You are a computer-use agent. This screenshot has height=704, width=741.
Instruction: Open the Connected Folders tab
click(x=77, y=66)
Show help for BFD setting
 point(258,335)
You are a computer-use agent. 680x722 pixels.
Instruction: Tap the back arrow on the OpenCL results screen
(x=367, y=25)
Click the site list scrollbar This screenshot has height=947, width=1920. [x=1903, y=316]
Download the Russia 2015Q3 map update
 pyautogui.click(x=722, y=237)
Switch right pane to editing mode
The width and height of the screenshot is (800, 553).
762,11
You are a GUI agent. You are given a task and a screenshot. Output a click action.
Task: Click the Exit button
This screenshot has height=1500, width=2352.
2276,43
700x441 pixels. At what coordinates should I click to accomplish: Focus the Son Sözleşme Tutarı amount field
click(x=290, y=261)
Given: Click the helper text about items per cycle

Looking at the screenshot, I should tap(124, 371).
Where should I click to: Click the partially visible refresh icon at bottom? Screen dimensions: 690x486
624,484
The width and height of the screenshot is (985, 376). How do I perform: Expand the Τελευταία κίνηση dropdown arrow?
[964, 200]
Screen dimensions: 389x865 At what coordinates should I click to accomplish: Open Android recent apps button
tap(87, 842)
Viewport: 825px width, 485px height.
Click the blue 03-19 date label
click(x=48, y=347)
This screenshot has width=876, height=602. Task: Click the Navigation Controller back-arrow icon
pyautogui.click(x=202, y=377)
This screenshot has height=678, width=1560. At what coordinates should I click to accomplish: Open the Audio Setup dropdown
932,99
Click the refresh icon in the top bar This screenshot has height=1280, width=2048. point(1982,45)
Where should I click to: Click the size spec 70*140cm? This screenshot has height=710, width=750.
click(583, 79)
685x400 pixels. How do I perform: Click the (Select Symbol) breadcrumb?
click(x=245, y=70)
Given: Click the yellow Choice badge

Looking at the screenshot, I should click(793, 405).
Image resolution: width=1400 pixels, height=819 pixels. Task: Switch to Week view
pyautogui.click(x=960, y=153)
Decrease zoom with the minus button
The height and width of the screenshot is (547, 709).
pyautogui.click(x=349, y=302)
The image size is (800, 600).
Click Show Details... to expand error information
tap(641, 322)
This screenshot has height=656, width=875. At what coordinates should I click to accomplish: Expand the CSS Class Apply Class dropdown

_ _ _ _ _

_TASK DESCRIPTION_:
Reproduce each line of the records in which the string "computer" appears.

_RESULT OF THIS EXERCISE_:
You are a computer-use agent. This screenshot has height=704, width=741.
You are a computer-use agent. 680x722 pixels.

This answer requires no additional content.